For those who love computer programming and all things science fiction, this book is definitely for you!
4 out of 5 stars.
Young Thomas Sullivan wants to be a Space Marine. After a harrowing boot camp followed by a grueling tour of duty, he is sent off to school to join the Shore Patrol as a cop. An accident left him with a cybernetic eye, left hand, and right fingers. His blunt truthfulness gets him ousted. And, so begins the life of Sully as an Inspector for the Alliance police force.
Sivils first novel in the A Thomas Sullivan Futuristic Noir Thriller series, The Fractured Man: A Hardboiled Noir Thriller From The Future is actually the first in several prequels to his successful series, The Chronicles of Inspector Thomas Sullivan. It is his best work thus far. This book is meant to give us Sully’s backstory. It is very well done.
We read about Sully as he is first recruited into the Space Marines. His potential is noted from the very first. But, politics gets in the way. Sully is always on the side of justice. He tells the truth. Since he refuses to bend he is given the worst possible assignments after ending up as an Alliance cop. The only problem is that he keeps solving these cases regardless of who gets caught.

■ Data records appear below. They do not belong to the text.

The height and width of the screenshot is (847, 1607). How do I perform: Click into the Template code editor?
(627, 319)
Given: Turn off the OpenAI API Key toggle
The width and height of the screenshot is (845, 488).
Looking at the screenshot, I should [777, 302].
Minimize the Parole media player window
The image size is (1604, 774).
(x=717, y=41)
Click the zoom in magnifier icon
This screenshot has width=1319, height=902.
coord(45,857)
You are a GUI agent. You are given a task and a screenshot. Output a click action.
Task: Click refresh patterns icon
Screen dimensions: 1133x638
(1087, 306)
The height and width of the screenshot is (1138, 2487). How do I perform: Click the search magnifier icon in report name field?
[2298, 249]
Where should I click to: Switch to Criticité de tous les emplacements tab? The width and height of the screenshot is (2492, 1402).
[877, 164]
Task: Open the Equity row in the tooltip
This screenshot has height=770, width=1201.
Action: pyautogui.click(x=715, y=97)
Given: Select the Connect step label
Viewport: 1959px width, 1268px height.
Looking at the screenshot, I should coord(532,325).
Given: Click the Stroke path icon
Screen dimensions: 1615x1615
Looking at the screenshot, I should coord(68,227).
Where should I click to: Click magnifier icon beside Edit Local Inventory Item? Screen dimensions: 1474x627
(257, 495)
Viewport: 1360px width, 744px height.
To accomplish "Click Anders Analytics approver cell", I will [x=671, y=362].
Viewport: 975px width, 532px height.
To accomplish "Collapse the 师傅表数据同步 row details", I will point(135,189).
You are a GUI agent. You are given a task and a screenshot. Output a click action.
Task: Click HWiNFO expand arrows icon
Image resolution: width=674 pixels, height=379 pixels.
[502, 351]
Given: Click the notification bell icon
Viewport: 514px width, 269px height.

I absolutely love these futuristic gumshoe stories. And, I’ve really enjoyed Sully’s story. Sivils has me hooked for sure.
5 out of 5 stars.
Inspector Sullivan is suspicious when he is called upon to take his team to a prison located on a desolate moon. They are asked to investigate murders that appear to be unrelated other than the lack of motive and evidence. The penal system has its own internal investigators. So why pull the Inspector off-world to usurp their authority?
The gang leaders within the prison are nervous about these murders as they weren’t sanctioned by any of them. For you see, even though there are gangs they still have a code of conduct to which they adhere. And, the thought of an outside investigation happening on their turf challenges their ability to control the prison.
Markeson, Sully’s immediate supervisor is thrilled to send the team off-world. Sarah, the clone with enhanced abilities always makes him nervous. Being a dirty cop and having incorruptible staff snooping around is an annoyance he is happy to relieve himself of even for a short period of time. Who knows? Prisons are dangerous places. Accidents happen.
Sivils’ third novel in the Inspector Thomas Sullivan series, Grey Sky Blues does not disappoint. The writing has become more complex as the supporting characters personalities are expanded. Sivils peppers just enough clues throughout to keep you guessing without losing interest. One could read this book as a standalone since there is enough information about the past intermingled along the way.
Sarah’s past was explored in more depth and it was nice to see her character evolve and mature. We also find out much more about Father Nathan. He isn’t officially part of the team but is called to the prison on business at the same time as Sully. And, Bones, the coroner, is becoming more than a background character. Detective Sergeant Josephson really surprised me with how quickly he has mirrored Sully’s techniques.
Without a doubt, this is the best in the series thus far. The ending was a complete surprise and opens a world of possible sequels. Sivils can’t write fast enough! I am hungry for more.
5 out of 5 stars.
I received this book for free from the author. This in no way affected my opinion of the book or the content of my review.